В большинстве случаев фистулоскопия сочеталась с прицельным контрастированием полостей. Контрастное вещество вводилось через инструментальный канал эндоскопа или через катетер, селективно проведенный в дополнительный свищевой ход.
Результаты:
На диагностическом этапе ФС у 6 пациентов из 14 (42%) была обнаружена единственнаяполость больших размеров, неправильной формы, с глубокими карманами, содержащая как жидкостную часть, так и секвестры. Секвестры фрагментировались и удалялись через инструментальный канал эндоскопа. Благодаря возможности визуального осмотра полости, манипуляция завершилась подведением дренажа к самому глубокому карману обширной полости, что обеспечило её адекватное дренирование. Дренирование было успешным у всех 6 пациентов.

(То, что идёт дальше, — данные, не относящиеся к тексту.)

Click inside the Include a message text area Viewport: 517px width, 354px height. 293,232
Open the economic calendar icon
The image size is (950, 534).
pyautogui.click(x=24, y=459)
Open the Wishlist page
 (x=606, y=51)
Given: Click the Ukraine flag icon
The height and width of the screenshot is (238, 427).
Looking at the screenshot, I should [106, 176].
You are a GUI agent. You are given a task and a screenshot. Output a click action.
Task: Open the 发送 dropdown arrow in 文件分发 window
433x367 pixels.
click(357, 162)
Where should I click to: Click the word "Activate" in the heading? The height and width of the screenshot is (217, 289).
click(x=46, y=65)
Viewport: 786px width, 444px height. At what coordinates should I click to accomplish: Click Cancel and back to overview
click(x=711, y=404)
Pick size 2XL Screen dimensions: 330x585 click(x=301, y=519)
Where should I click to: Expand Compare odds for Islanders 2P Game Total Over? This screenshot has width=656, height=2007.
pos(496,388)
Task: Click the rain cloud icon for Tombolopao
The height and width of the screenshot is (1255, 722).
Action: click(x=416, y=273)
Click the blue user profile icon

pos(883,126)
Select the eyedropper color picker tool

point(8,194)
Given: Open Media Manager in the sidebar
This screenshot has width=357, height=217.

В остальных 67% случаев очаги деструкции были множественные и имели строение по типу «песочных часов». Проведение струны с последующей установкой дренажа в полость удалось выполнить у 5 пациентов, что в сочетании с другими малоинвазивными методиками (пункционно-дренирующими манипуляциями под РГ- и УЗ-контролем) позволило избежать оперативного вмешательства и добиться регресса гнойно-деструктивных процессов. Неэффективным применение фистулоскопии оказалось для 3 пациентов с описанным сложным строением гнойных полостей, что объяснялось сложным пространственным расположением полости относительно свищевого хода, ограниченным углом изгиба аппарата либо потенциальной опасностью повреждения крупных сосудов и полых органов, расположенных в зоне интереса. Этим пациентам потребовалось оперативное лечение.
Заключение:
Метод чресфистульной эндоскопии позволил избежать операции у 11 пациентов из 14. Осложнений при выполнении фистулоскопии не возникло.
Наибольшие сложности возникли при выполнении фистулоскопии пациентам с множественными гнойно-некротическими очагами, что объясняется сложным пространственным взаиморасположением очагов деструкции в забрюшинной клетчатке, наличием дополнительных свищевых ходов.
Выводы:
- Чресфистульная эндоскопия является эффективным малоинвазивным методом в диагностике и лечении гнойно-некротических осложнений острого деструктивного панкреатита.
- Технические особенности выполнения исследования и его результативность определяются особенностью строения свищевого хода и очагов деструкции, а также их пространственным взаиморасположением.